Depois, como em tantas coisas na vida, pode vir o susto, a aflição e, em alguns casos, a rejeição. Mas há uma altura em que toda a gravidez é indesejada. Cerca de 15 anos depois de começar, não há nenhuma gravidez que não tenha problemas. É que, mesmo com dores, dificuldades e alarmes, os primeiros cinco anos são os mais belos. Não há gravidez que nesse período não seja delicada, encantadora, ternurenta. O pior vem depois. Após dez, 15 anos, toda a gravidez se torna desobediente, teimosa, arrogante ou, pelo menos, atrevida e inconveniente.
Nessa altura, mais de uma década após o início, se alguém quiser praticar a interrupção voluntária dessa gravidez, as dificuldades são enormes. Só mesmo os muito ricos é que conseguem tratar do assunto sem consequências, e mesmo esses são muitas vezes apanhados. É nesse estado tardio da gravidez, e não nas primeiras semanas, que as mulheres (e homens) são condenadas à prisão sem piedade, apenas por se libertarem dela. Por medo disso, tantas mulheres pressionadas não têm remédio senão suportar a gravidez que não querem.
A minha modesta proposta é que as forças pela despenalização do aborto alarguem a extensão da actuação. Porquê limitar a permissão da interrupção voluntária da gravidez às insignificantes dez, 14 ou quaisquer semanas? Tudo isso é mínimo comparado com a real dimensão do problema. Até que a gravidez se complete e o embrião saia de casa, a mulher tem direito ao seu corpo, nível de vida, ao seu sono e paz, ao seu bem-estar! Avancemos até aos 18 anos!
Já agora, alarguem também o âmbito. Além do aborto, não podemos negar que há pedofilia clandestina. O melhor é legalizá-la em estabelecimentos autorizados. Assim as crianças terão tratamento higiénico e psicológico adequado.

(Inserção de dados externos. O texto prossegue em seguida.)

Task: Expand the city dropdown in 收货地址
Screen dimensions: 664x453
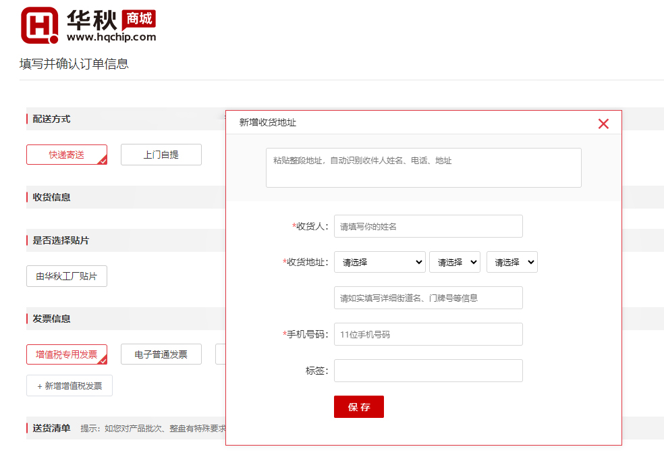Action: coord(454,262)
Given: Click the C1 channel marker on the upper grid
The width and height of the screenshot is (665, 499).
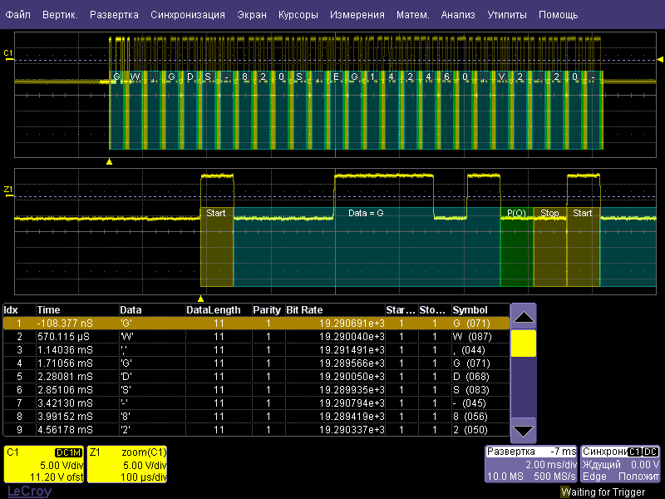Looking at the screenshot, I should pos(9,54).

Foi há 275 anos que Jonathan Swift apresentou a sua celebérrima «Uma Modesta Proposta». Também ele, como os abortistas, queria resolver o problema dos «pedintes do sexo feminino, seguidos por três, quatro ou seis crianças, todas em farrapos, importunando os passantes por esmolas (...), prevenir os abortos voluntários, e essa prática de mulheres matarem os seus filhos bastardos». Para o resolver, o irlandês fez investigações e concluiu «que uma criança jovem e saudável, bem criada com um ano, é um alimento muito delicioso, nutritivo e substancial, seja frito, assado, cozido ou refogado, e penso que poderá igualmente servir-se em fricassé ou guisado». Assim, a sua «modesta proposta para impedir que os filhos das pessoas pobres sejam uma carga para os seus pais e a nação, transformando-as em benefício para o público», é simplesmente usá-los na alimentação como outras carnes.
Neste nosso tempo pateta e mesquinho, é talvez preciso explicar que a proposta de Swift (tal como a outra) é sarcástica e mordaz. Porque hoje, com o uso de embriões abortados, clonagem terapêutica e outras infâmias, ela parece assustadoramente real. Aqui a História repete-se, mas primeiro como farsa e só depois como tragédia.